Fikriye Özbek sorgusu sırasında “Eşim sürekli bana işkence ediyordu. Beni sakat olan annem ile tehdit ediyordu. Sürekli alkol kullanıyordu. Psikolojik sorunları olan bir insandı. Planlı şekilde mi yaptı bilmiyorum. Ama gece beni yatağımdan kaldırdı ve tüfeği bana doğrultarak ‘Seni vurup sakat bırakacağım’ dedi. Daha sonra tüfeği bana verdi ve kafasına dayadı. Bana ‘Vur’ dedi. Daha sonra ben geri çekildim. Beni köşeye sıkıştırıp kendi karşısında durdurdu ve elime tüfeği verdi. Tüfeğin ucunu kendi göğsüne doğru dayadı. Tüfeğin ucuna doğru birkaç defa vurdu. En son tüfek patladı ve kendisi yere düştü. Ben olayın şoku ile 155’i aradım. Ve komşuma haber verdim. Kesinlikle eşimi bilerek ve isteyerek öldürmedim. Her şey bir anda gerçekleşti” dedi.

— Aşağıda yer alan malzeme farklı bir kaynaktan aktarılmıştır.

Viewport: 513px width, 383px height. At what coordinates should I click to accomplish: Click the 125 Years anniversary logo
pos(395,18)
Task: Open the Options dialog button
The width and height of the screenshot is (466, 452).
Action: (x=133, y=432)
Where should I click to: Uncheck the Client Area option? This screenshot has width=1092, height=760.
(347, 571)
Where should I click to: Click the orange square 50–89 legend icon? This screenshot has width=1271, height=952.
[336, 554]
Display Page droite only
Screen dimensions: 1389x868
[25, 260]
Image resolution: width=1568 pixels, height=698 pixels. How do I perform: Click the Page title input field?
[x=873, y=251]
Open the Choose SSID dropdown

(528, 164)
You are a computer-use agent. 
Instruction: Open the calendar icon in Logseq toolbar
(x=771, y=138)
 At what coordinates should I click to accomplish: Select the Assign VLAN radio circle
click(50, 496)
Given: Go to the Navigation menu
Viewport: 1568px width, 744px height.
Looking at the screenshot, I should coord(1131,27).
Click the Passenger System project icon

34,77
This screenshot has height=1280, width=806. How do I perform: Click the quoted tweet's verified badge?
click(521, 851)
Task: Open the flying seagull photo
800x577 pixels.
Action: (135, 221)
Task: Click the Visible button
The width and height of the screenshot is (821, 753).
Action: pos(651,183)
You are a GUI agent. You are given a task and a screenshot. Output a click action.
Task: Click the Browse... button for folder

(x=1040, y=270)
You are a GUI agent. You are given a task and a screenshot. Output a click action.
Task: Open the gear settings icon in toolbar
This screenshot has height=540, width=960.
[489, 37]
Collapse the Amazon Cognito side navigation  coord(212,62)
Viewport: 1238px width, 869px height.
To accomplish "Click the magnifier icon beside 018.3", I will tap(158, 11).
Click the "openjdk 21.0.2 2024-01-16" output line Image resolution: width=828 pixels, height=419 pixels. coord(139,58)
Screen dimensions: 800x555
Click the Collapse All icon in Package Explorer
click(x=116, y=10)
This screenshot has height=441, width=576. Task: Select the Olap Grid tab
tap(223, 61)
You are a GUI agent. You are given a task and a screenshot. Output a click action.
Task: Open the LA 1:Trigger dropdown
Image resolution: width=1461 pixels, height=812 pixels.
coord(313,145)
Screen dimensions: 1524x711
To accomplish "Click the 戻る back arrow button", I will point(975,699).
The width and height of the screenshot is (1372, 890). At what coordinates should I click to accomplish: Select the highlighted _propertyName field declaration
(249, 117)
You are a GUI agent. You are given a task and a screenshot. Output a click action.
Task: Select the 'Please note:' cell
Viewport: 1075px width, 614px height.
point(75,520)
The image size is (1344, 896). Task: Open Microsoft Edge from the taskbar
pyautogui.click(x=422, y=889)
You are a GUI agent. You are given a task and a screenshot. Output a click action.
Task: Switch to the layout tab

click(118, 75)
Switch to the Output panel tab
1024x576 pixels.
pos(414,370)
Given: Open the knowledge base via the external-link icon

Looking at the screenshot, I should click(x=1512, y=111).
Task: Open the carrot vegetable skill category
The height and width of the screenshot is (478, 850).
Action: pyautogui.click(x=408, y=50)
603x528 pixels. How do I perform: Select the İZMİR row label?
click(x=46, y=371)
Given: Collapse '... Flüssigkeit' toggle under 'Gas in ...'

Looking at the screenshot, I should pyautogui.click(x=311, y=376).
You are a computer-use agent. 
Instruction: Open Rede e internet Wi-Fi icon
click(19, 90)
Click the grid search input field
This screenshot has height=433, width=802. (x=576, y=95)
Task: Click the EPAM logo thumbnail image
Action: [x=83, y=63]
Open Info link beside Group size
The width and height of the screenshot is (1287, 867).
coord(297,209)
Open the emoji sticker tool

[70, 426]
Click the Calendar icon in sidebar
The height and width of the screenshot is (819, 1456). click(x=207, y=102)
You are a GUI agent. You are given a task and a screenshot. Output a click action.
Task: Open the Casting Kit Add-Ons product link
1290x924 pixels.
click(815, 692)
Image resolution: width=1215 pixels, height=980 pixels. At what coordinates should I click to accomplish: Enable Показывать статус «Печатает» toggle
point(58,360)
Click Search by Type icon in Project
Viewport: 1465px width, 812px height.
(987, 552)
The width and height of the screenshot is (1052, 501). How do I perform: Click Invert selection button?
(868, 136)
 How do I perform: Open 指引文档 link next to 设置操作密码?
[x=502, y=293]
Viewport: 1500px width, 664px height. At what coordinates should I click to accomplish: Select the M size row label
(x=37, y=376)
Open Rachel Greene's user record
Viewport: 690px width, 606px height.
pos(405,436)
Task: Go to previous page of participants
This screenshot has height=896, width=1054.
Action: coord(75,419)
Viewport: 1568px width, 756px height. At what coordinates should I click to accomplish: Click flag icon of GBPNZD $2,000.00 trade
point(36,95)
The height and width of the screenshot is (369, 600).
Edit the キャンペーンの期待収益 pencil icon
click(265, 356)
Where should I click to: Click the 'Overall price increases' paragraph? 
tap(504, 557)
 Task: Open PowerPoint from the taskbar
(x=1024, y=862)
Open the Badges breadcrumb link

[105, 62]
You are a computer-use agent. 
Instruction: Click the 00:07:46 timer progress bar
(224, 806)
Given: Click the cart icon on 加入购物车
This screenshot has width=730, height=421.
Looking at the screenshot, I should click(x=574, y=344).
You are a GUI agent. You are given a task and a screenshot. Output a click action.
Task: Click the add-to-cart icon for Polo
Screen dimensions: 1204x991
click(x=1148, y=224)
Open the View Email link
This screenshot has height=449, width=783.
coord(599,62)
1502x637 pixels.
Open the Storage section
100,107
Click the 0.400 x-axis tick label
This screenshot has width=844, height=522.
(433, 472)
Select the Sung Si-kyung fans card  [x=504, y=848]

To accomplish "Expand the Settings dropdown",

Fikriye Özbek’in müdafiliğini üstlenen avukatlardan Av. Rojda Yıldırım, “Dosya kapsamı, sıcağı sıcağına alınan müvekkilin ifadesi ile tanıkların verdikleri beyanlar bire bir örtüşmektedir. Eşi tarafından yıllardır her türlü şiddete maruz kalmış bir kadın, kocasının komplosu ile katil gibi gösterilmek istenmiştir. Müvekkilimle tutuklanmadan önce yapmış olduğumuz görüşmede, kendisinin gözlerinde adeta kurbanlık bir koyunun gözlerindeki korkuyu gördüm. Sürekli kadın cinayetlerinin gündem olduğu bir ülkede, kadının ölmedi diye cezalandırılması ve meşru müdafaa hakkının kabul edilmemesi benim ve aslında tüm kadınların vicdanını yaralamaktadır. Bizce iç hukuk normu halinde gelen AİHS’in 5. maddesinde belirtilen tutuklanma şartları oluşmamıştır. Tutuklanmaya gerekçe olarak delillerin toplanmaması gösterilmiştir. İlerleyen aşamalarda müvekkilimin serbest bırakılacağını ve beraat edeceğini düşünüyoruz. Bu davanın takipçisi olmaya devam edeceğiz” şeklinde konuştu.
Fikriye’nin avukatlarından, Adana Kadın Platformu üyesi Av. Sevil Aracı Bek de “Bu davada şüpheli olarak gösterilen Fikriye, çok açıktır ki olayın faili değil mağdurudur. Kadınları şiddet karşısında çaresiz bırakanlar, gerekli önlem ve tedbirleri almayanlar, şiddeti önlemeyenler bu ölümün de sorumlusudur. Fikriye sıkışıp kaldığı şiddet sarmalından canını son anda kurtarabilmiştir. Bizler hem Fikriye’nin yanında olmaya hem de onunla birlikte adalet mücadelesi vermeye devam edeceğiz. Hiçbir kız kardeşimizi yalnız bırakmayacağız” dedi.